There are a variety of approaches within political theory to measuring political capital as a way of analyzing its influence on local, regional, state, national, and international politics. Political capital is sometimes theorized in terms of objectification, or applying concrete forms to the otherwise abstract concept. Some theorists consider things like the number of votes, people present at a meeting, protesters present at a march, money donated to a political campaign, public opinion survey results, and other factors to be objectified or material and measurable elements of political capital.[7] [8] This capital is built from what the opposition thinks of the politician, so radical politicians will lose capital.[9]
Theorists also consider political capital within a framework of instrumental and structural elements; instrumental political capital is made up of available resources, such as funding, while structural political capital shapes decision-making processes.[10]

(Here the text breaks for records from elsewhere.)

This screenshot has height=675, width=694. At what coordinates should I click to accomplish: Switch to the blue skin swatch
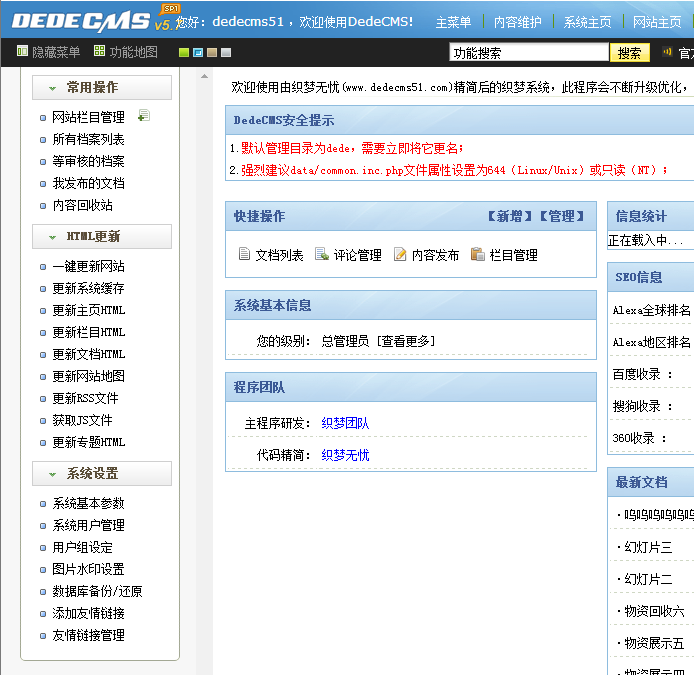[x=198, y=53]
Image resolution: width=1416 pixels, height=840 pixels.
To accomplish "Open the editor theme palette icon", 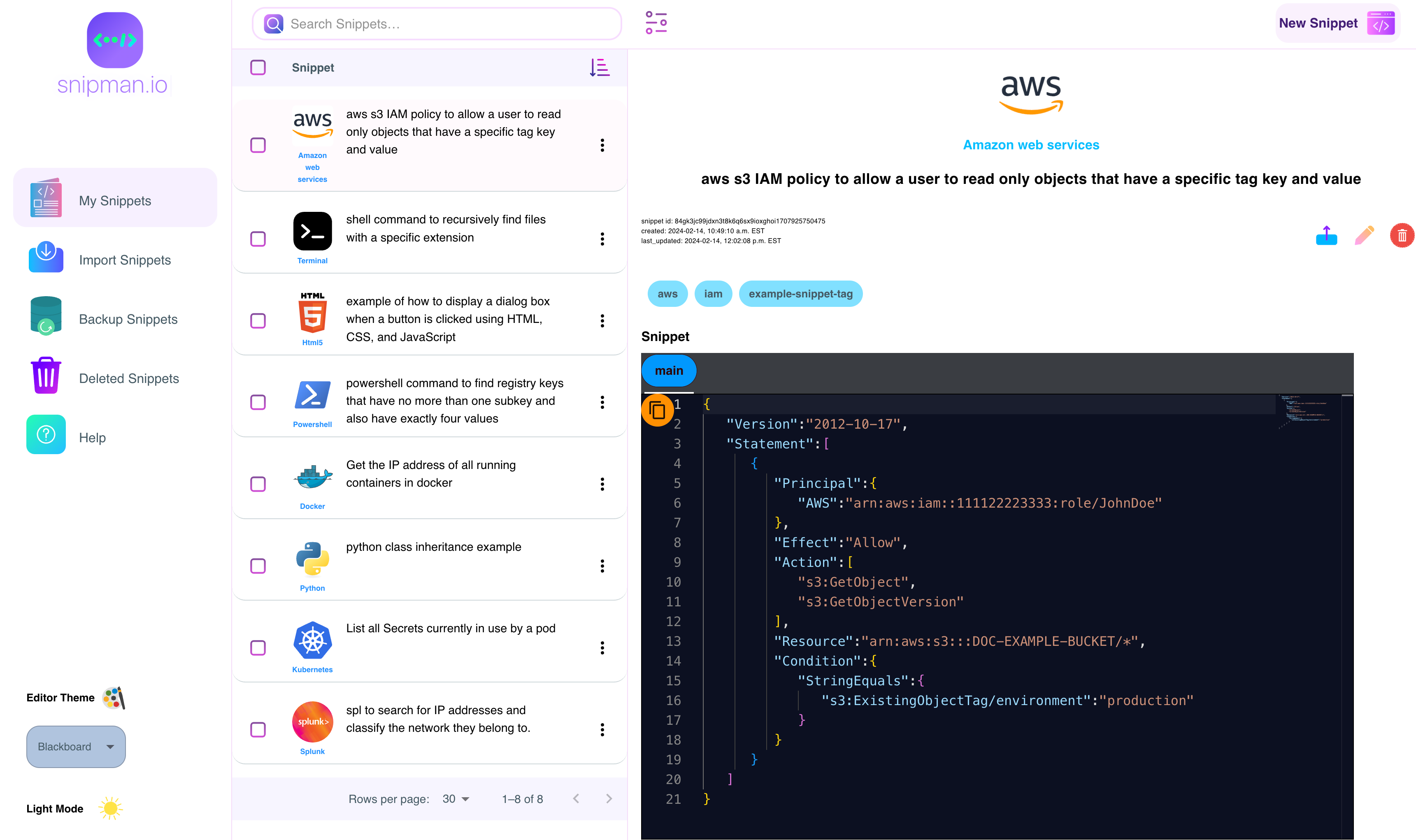I will click(x=114, y=697).
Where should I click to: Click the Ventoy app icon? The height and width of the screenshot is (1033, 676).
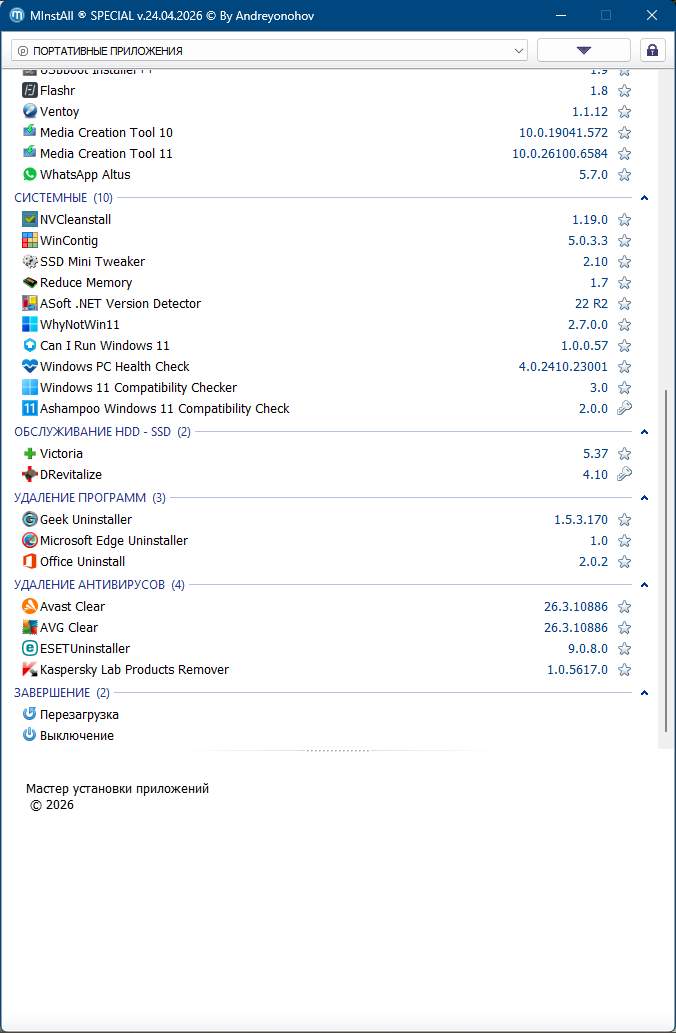[30, 112]
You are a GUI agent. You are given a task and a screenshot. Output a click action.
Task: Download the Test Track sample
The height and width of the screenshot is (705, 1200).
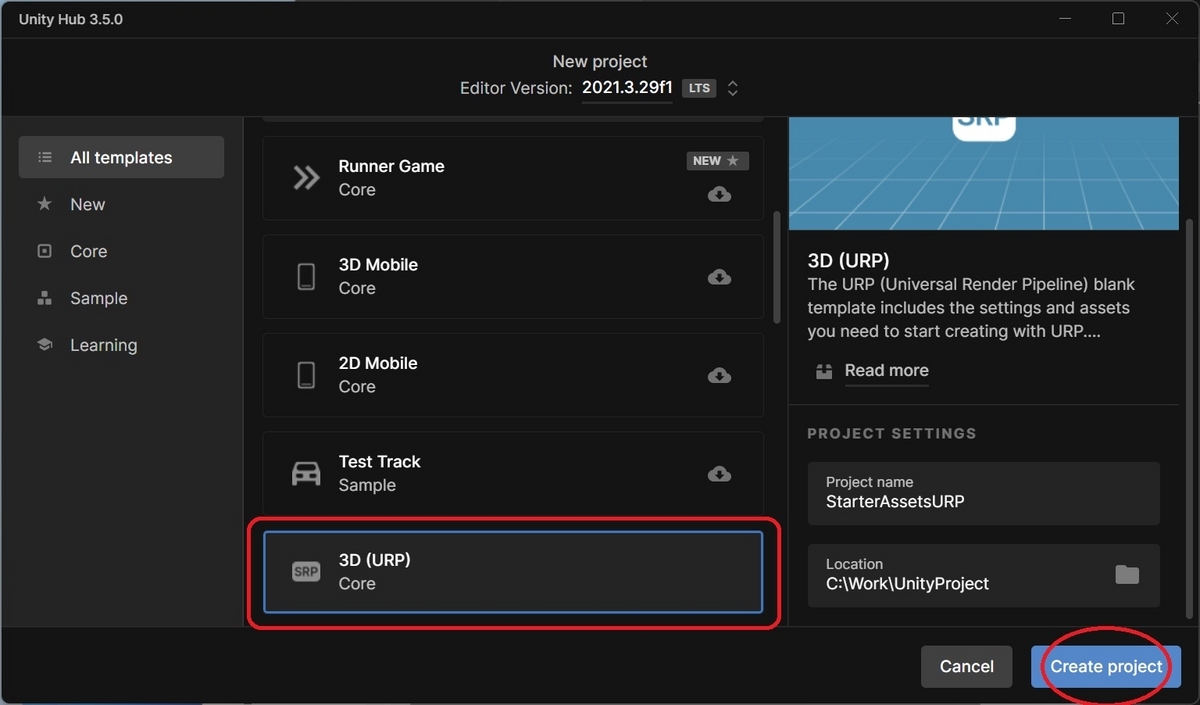point(718,473)
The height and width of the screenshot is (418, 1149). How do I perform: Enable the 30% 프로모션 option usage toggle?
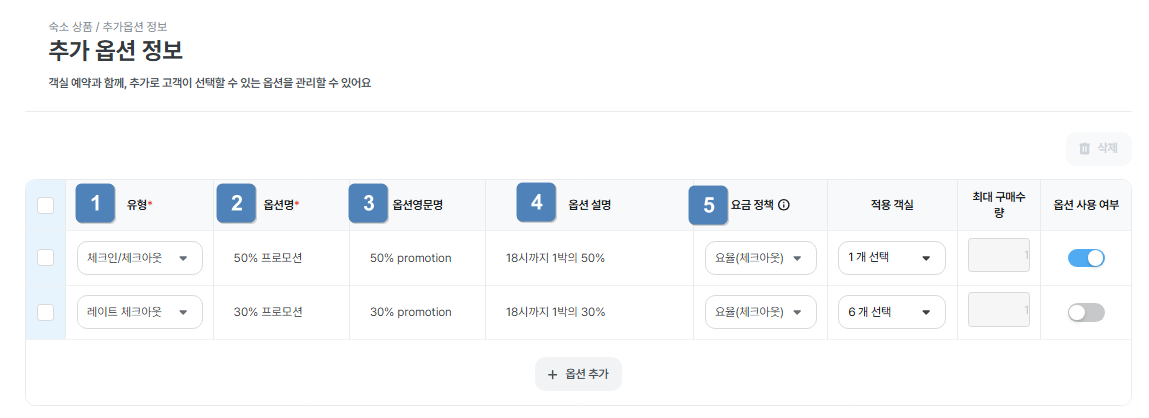tap(1086, 312)
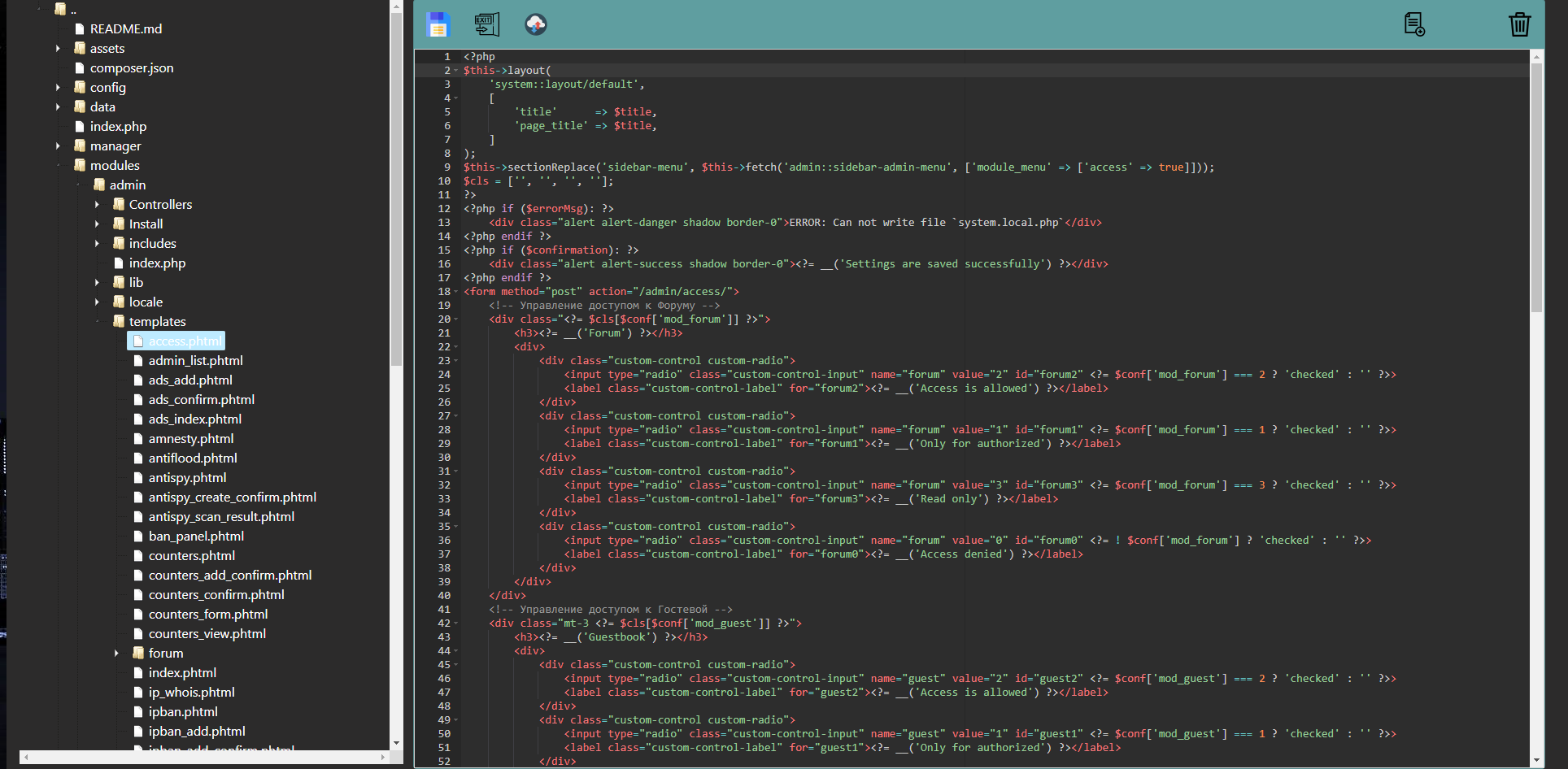Click the trash can delete icon
This screenshot has height=769, width=1568.
click(x=1519, y=24)
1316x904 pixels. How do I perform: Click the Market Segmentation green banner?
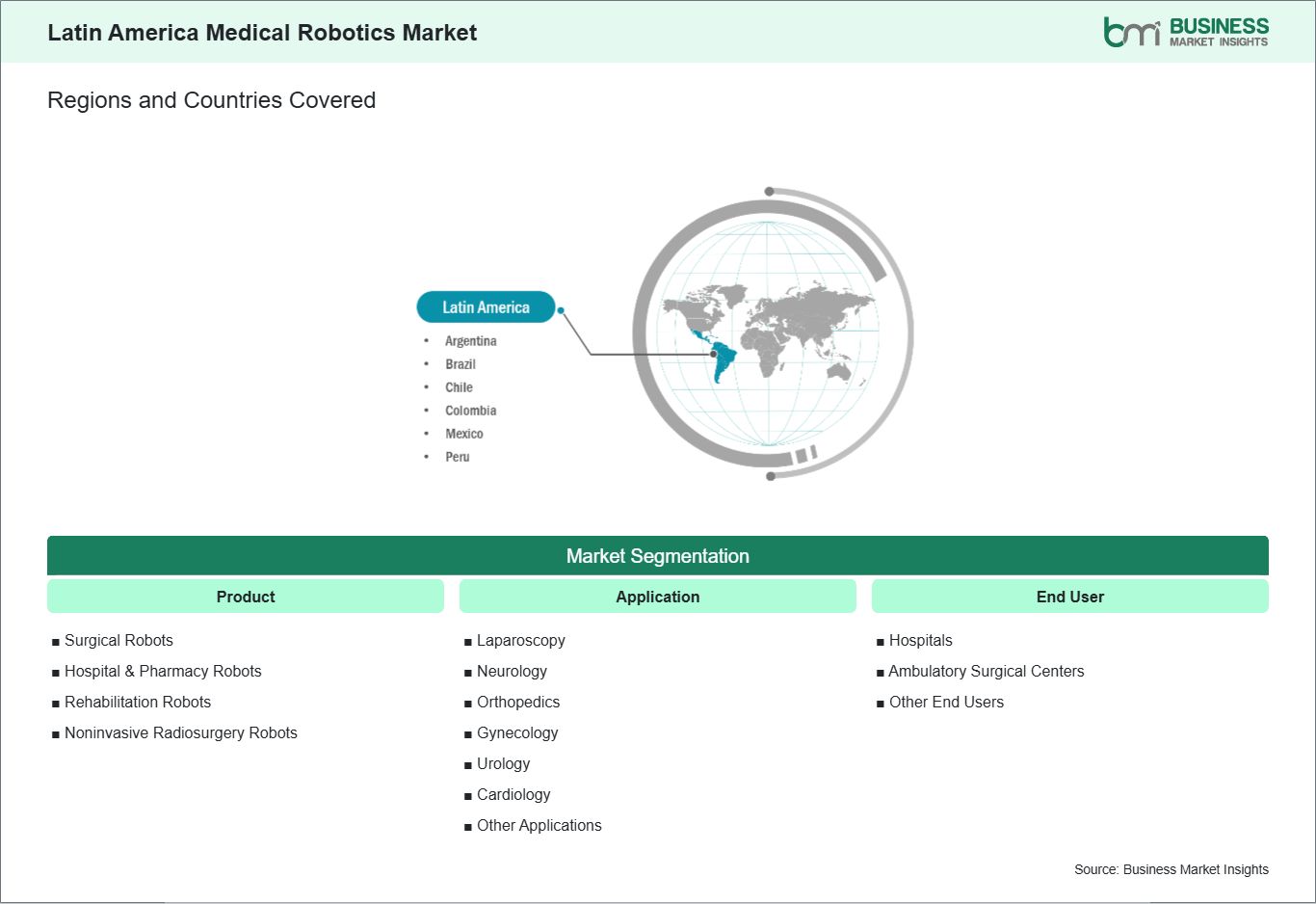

The amount of political capital one has is assigned from observers rather than claimed by one's self. A politician gains political capital by winning elections, pursuing policies that have public support, achieving success with initiatives, and performing favors for other politicians.
Political capital must be spent to be useful and will generally expire by the end of a politician's term in office. In addition, it can be wasted, typically by failed attempts to promote unpopular policies that are not central to a politician's agenda.American President George W. Bush claimed to have earned political capital after his 2004 re-election.[11]
Political capital is highest in the “honeymoon period” of a presidency as in the United States, where the president is newly elected, and the people still support the person they voted for. Along with the president's popularity are those who ride on the “coattails”, congressional representatives of the president's party that are elected alongside the president. This support in Congress enables the president to better use the honeymoon period and political capital to pass ideal legislation.
Journalist Michael Hirsh has argued that the concept of political capital is often misunderstood and unhelpful at explaining the dynamics of political power.[12]